Sunday, September 11, 2005

Pentecost 17 Year A

Peter was in one of his moods. This was no mere intellectual puzzle that Peter presented to Jesus. This was no theological conundrum. Bare-knuckled human relationships were at stake.

“How many times do I have to forgive those who’ve hurt me?” he asked Jesus. “How much garbage do I have to put up with before I can get back at folks?

Seven seemed to be a good, reasonable number, Peter thought. Even generous. It showed people that, yes, as a follower of Jesus, he was a forgiving person, but not letting himself become a full fledged doormat.

But Jesus offers no comfort. “Not seven,” he says, “But seventy-times-seven.” In other words: “always forgive.”

Of course, this fits in well with the rest of his message. His call to forgive and love our enemies was the cornerstone of his preaching. Salvation was about forgiveness; bringing people back to God, giving them a second chance, whether or not the deserved it.

But I have to be honest; Jesus’ call to love our enemies, to forgive those who have purposely hurt us, and even go a second mile for those who do not have our best interest in mind, is for me, the hardest of Jesus’ teachings.
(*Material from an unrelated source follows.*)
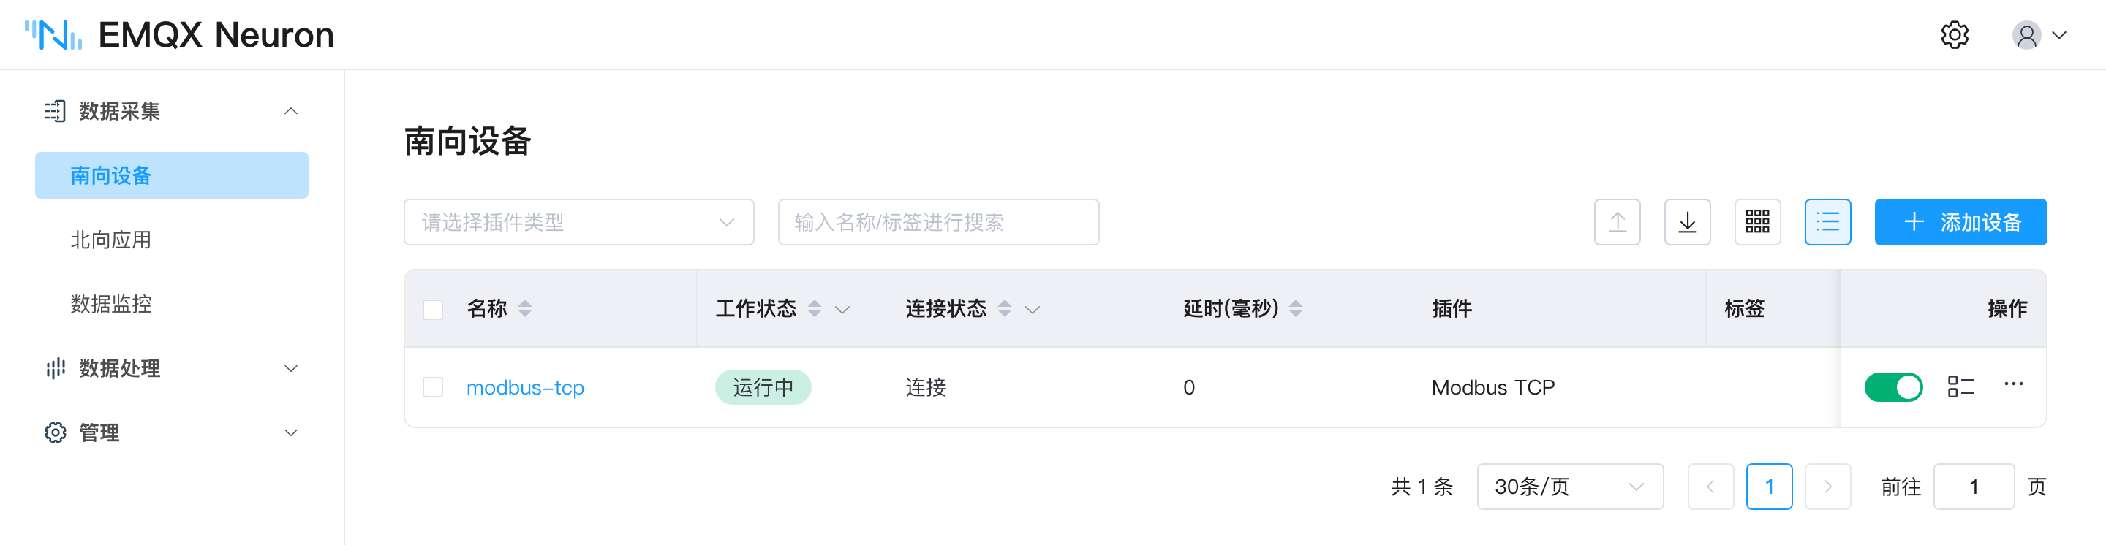
Task: Expand the 数据处理 sidebar section
Action: [172, 369]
It makes absolutely no sense. It goes against human nature. It runs counter to everything we’ve learned about making our way in the world.

It must have sounded equally crazy to his listeners. These people knew hurt. They knew oppression. Their enemy surrounded them daily, controlling every aspect of their lives. Their home was occupied by the repressive Roman regime. They were being taxed beyond their ability to make a living. The Romans brutally executed thousands of their young men and raped even more of their young women.
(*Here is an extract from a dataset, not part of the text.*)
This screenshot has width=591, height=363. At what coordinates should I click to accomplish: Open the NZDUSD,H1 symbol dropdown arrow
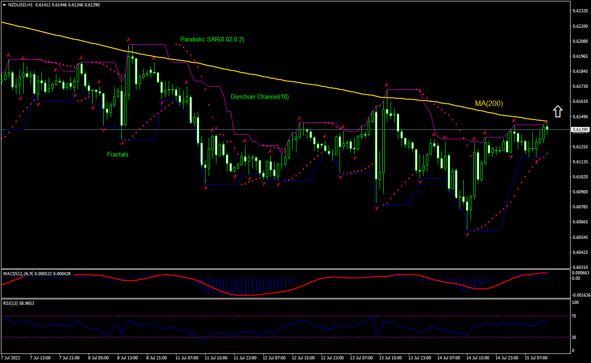[5, 4]
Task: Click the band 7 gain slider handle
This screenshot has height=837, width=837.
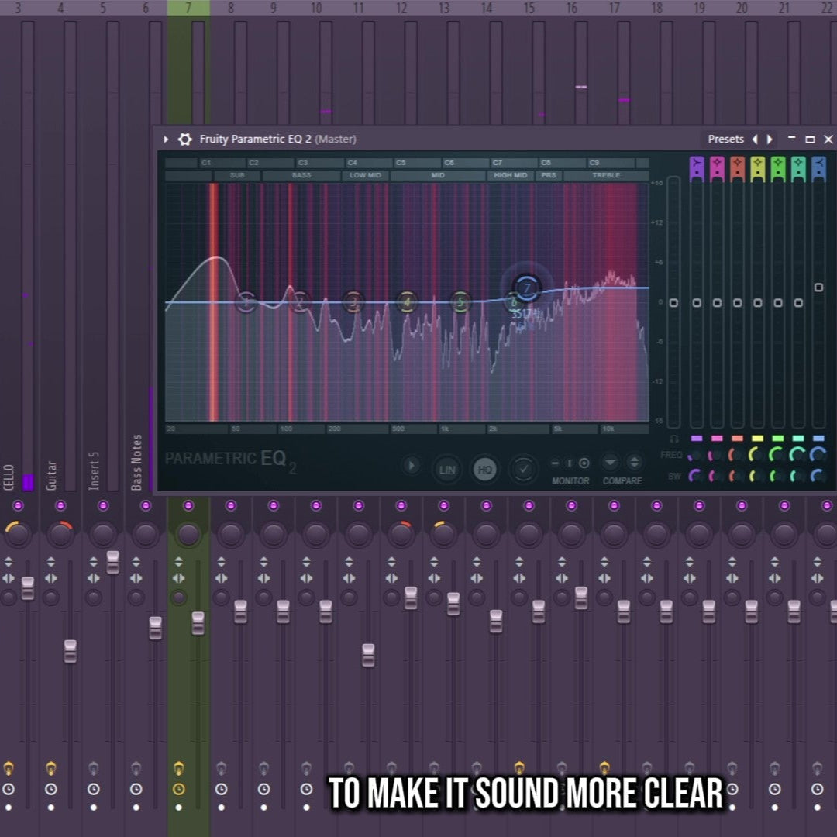Action: [x=818, y=288]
To make matters worse, some of their religious leaders got into bed with their Roman occupiers, growing fat and rich off of the blood of their fellow Jews.

Jesus’ audience knew their enemy. To love and forgive them was out of the question. There was too much pain, too much anger, and too little hope.
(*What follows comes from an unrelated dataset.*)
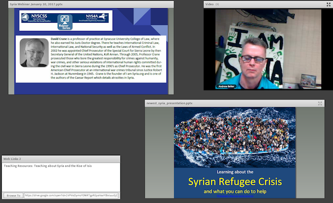Image resolution: width=333 pixels, height=203 pixels.
Task: Open the small blue photograph credit link
Action: coord(235,196)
How the crowd reacted to Jesus’ teaching we have no idea. To some, Jesus must have sounded like a traitor or a coward, selling out his people for some hippy-dippy religious nonsense.

To others, he probably sounded terribly romantic but purely impractical. “That all sounds well and good, Jesus, but let’s get real. Peace, love, and flower power won’t stop the Romans from killing our people. We need some real answers.”

But to others, Jesus’ words must have been liberating. They understood the power that Jesus was giving them. They had spent their whole lives as victims. They didn’t know any other way to see themselves. Their whole identity was in response to the pain and oppression the Romans caused in their lives. Jesus was telling them that they were more than victims; they were more than an oppressed people; that the enemy does not have to control how they saw themselves.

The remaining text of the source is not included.